WASHINGTON -- Athletes who use the energy-building supplement creatine can train without raising their risk of injury, researchers say.
"Now we are seeing trends; everybody is finding similar results," said researcher Mike Greenwood of Arkansas State University.
Some preliminary reports even indicate the risk of injury is lower among athletes who take the supplement. Although these are not definitive studies, the pattern of the findings argues against some criticisms of the training aid.
Creatine, which is present naturally in the body, works by increasing the muscle's ability to refuel quickly. Supplementation is aimed at making sure enough creatine is always available for the job.
Greenwood and his colleagues compared Arkansas State baseball players who were using creatine with those who were not. Users reported fewer cases of muscle pulls or strain, missed practices due to injury, and cramping.
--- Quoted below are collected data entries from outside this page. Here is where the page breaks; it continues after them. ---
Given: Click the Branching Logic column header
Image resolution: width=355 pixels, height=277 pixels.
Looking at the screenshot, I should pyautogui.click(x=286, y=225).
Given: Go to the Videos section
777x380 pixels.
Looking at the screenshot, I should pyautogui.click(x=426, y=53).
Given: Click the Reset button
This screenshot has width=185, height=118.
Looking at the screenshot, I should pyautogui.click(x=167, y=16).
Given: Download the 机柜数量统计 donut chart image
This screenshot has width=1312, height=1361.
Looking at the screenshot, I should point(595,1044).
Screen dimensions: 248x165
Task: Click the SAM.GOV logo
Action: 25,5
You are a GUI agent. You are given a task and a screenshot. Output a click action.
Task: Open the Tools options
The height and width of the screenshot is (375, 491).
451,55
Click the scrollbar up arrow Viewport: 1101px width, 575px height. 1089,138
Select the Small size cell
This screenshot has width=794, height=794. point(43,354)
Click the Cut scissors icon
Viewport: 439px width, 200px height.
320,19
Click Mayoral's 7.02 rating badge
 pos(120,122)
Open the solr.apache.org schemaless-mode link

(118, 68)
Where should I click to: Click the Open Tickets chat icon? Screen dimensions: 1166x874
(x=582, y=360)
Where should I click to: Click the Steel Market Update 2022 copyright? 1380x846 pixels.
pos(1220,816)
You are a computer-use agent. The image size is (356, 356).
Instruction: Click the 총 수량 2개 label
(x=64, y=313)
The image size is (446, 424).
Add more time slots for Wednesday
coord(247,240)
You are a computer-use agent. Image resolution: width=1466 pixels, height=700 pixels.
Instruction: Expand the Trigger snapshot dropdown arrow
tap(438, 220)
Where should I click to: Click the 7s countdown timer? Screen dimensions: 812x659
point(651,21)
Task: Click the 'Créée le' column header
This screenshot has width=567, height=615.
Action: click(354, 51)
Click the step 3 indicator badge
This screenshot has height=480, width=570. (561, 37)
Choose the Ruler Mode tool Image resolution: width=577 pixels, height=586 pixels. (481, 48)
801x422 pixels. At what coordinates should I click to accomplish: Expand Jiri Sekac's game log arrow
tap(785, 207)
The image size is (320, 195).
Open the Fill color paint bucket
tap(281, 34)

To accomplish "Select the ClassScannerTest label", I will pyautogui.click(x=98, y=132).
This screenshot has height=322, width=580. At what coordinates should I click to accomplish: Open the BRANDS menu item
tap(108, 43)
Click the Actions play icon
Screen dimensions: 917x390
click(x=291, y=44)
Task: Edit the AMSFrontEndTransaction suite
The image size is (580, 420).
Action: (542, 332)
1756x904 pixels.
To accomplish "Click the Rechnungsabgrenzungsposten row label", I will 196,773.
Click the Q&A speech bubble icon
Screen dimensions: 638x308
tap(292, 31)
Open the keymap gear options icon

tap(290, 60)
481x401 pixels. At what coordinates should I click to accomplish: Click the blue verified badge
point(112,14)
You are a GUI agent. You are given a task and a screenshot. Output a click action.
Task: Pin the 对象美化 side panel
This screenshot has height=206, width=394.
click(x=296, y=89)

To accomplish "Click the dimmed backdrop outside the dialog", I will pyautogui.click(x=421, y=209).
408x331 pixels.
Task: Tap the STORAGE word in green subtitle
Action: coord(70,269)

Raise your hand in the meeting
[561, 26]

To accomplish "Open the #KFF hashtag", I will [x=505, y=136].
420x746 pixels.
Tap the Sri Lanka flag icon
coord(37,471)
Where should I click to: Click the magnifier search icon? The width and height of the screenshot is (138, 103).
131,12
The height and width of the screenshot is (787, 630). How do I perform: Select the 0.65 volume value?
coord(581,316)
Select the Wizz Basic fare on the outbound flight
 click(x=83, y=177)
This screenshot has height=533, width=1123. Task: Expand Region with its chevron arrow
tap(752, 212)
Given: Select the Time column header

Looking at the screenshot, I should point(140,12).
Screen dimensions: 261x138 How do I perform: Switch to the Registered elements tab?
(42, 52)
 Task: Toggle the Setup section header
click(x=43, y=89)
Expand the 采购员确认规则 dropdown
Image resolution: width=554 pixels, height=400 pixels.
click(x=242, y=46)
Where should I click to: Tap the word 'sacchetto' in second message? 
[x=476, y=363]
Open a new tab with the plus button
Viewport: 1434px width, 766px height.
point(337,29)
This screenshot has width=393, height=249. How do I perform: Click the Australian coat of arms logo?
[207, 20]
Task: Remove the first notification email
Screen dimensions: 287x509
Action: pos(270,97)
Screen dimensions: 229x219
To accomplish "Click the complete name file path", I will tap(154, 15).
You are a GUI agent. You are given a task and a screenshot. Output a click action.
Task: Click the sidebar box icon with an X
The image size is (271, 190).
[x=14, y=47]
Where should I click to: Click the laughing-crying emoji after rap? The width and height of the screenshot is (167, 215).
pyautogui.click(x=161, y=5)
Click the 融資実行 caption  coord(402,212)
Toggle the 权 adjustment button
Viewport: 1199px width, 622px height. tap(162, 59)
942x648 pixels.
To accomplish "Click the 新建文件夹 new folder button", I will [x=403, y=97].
Users knew they were getting creatine, leaving open the possibility that the knowledge may have affected their training plans or expectations of results. However, their workouts were carefully monitored and did not deviate from what researchers or the team trainer expected, Greenwood said.
No difference in fatigue
Researchers also had players report on signs of overtraining. The scientists found no perceived differences in fatigue suffered by creatine users and nonusers.
However, there were indications that users were less likely to feel they were overtrained and were less likely to report arm and shoulder fatigue, while nonusers were more likely to report feeling they were falling behind in their training.
The findings were reported at several scientific meetings. They amount to early results from an ongoing project to determine the relative risks faced by users and nonusers, said exercise physiologist Conrad Earnest of the Cooper Institute, a Dallas-based research organization that focuses on exercise.
Earnest's role is to combine results from Greenwood and other collaborators into a database large enough to let statisticians draw more meaningful conclusions. Data so far show that creatine users don't have more cramping or muscle tears than do nonusers, Earnest said.
Greenwood and his colleagues noted earlier reports that athletes using creatine had cramping and other problems they attributed to creatine. And Earnest said pro football trainers have blamed creatine for such problems. But those claims have not stood up to repeated scientific examinations, the researchers said.
The current findings do not surprise researcher Jeff Volek of the University of Connecticut. Creatine can help athletes get in some extra lifts in training, or some extra force in a game, but the effect is not so powerful that athletes "can exceed breaking points for muscle tendons and fibers," he said.
"All creatine is doing is letting you do a few extra reps in weight training, or cut a tenth of a second off your time," Volek said. "You are looking at a 5 to 10 percent performance improvement."
Athletes on creatine might overtrain and might hurt themselves, but this would be the result of the athletes expecting to do more than they can, Volek said. "If you want to go from training four days to training seven days, that could lead to overtraining, but that's not creatine's fault," he said.